Rent and Utility Payments (Depending on Reporting) (Potentially Positive)
Traditionally, rent and utility payments weren't included in credit reports. However, some credit reporting agencies and services now allow you to report these payments, which can help build your credit, especially if you have limited credit history. This can be particularly beneficial for individuals who are new to credit or have a thin credit file.
Payday Loans (Negative)
Payday loans are short-term, high-interest loans that can negatively impact your credit score if you're unable to repay them on time. They often indicate financial distress and can lead to a cycle of debt. Lenders view payday loans as a high-risk factor.
Credit Karma and Similar Services (No Direct Impact)
Services like Credit Karma provide free credit scores and reports. While they don't directly affect your credit score, they can help you monitor your credit and identify areas for improvement. It's important to note that these services often use the VantageScore model, which may differ from the FICO score used by many lenders.
Closing a Credit Card with a Balance (Negative)
Closing a credit card with a balance will negatively affect your credit utilization ratio, because you're reducing your overall available credit. This can lower your score, especially if you have high balances on your other cards.

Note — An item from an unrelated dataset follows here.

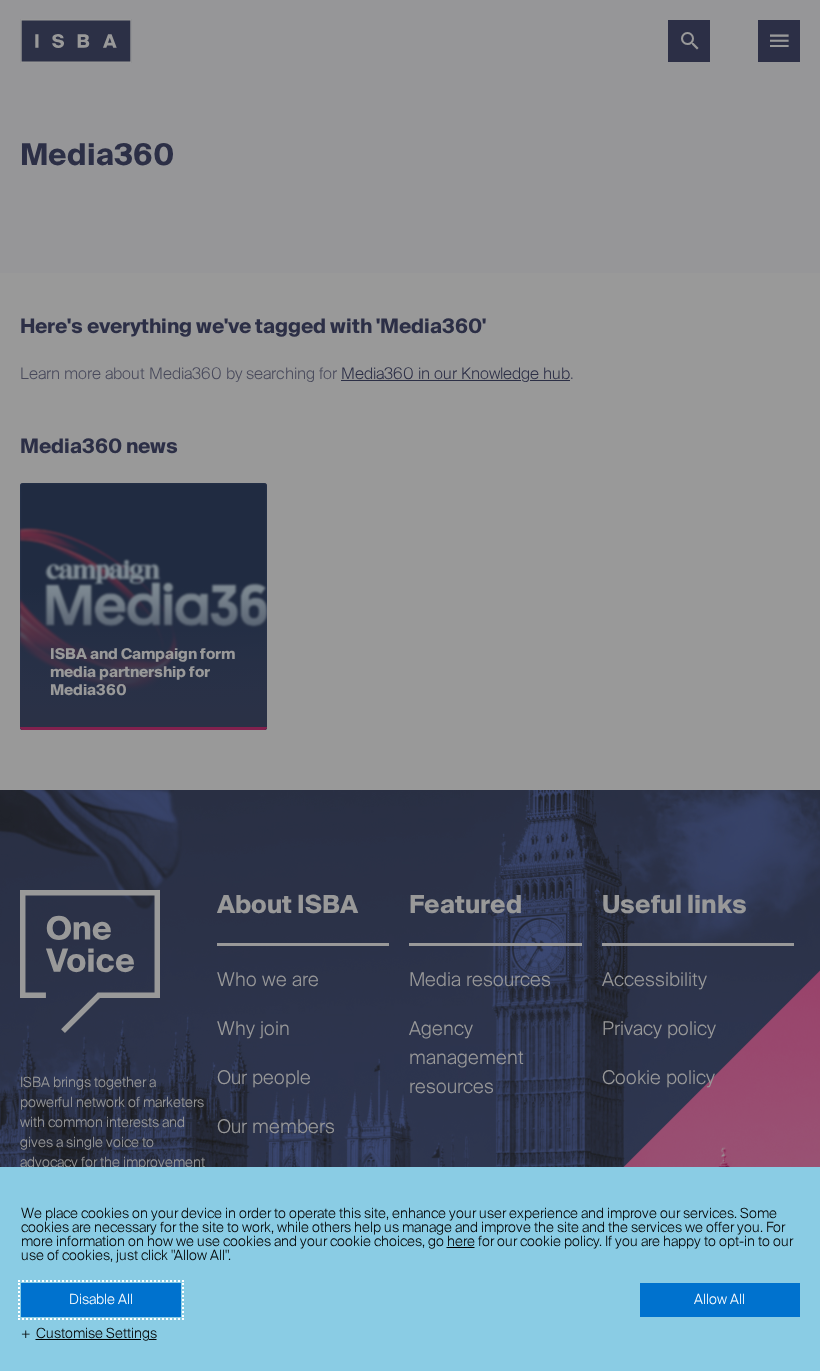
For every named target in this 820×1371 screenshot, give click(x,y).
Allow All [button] (719, 1300)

Co-signing a Loan (Varies)
Co-signing a loan makes you responsible for the debt if the primary borrower doesn't pay. If the borrower defaults, your credit score will be negatively impacted, as the missed payments will be reported on your credit report.
Divorce (No Direct Impact)
Divorce itself doesn't directly affect your credit score. However, the division of assets and debts during a divorce can impact your credit if you're assigned responsibility for debts that you're unable to pay.
Age (No Direct Impact)
Age is not a factor in calculating your credit score. However, younger individuals may have a shorter credit history, which can impact their score.
Income (No Direct Impact)
Income is not a direct factor in calculating your credit score. However, lenders may consider your income when evaluating your creditworthiness for loan applications.
Race, Religion, National Origin, Sex, Marital Status (Illegal to Consider)
Federal law prohibits lenders from discriminating based on these factors when making credit decisions.
Frequently Asked Questions
How often should I check my credit report? You should check your credit report at least once a year from each of the three major credit bureaus (Equifax, Experian, and TransUnion) to identify and correct any errors. You can get a free credit report annually from each bureau at AnnualCreditReport.com.
What is a good credit score? Generally, a FICO score of 700 or above is considered good. A score of 700-749 is good, 750-799 is very good, and 800 or above is excellent.
How long does it take to improve my credit score? The time it takes to improve your credit score depends on the factors that are negatively impacting it. Addressing issues like late payments and high credit utilization can lead to improvements within a few months, while more serious issues like bankruptcies may take several years to resolve.
Will checking my own credit score hurt my credit? No, checking your own credit score is considered a soft inquiry and will not affect your credit score.
What should I do if I find an error on my credit report? You should dispute the error with the credit bureau that issued the report, providing documentation to support your claim. The credit bureau is required to investigate the dispute and correct any inaccuracies.
Conclusion
Understanding the factors that affect your credit score is crucial for building and maintaining good credit. By focusing on paying your bills on time, keeping your credit utilization low, and managing your credit responsibly, you can improve your credit score and unlock better financial opportunities. Regularly monitor your credit report for errors and take steps to address any issues promptly.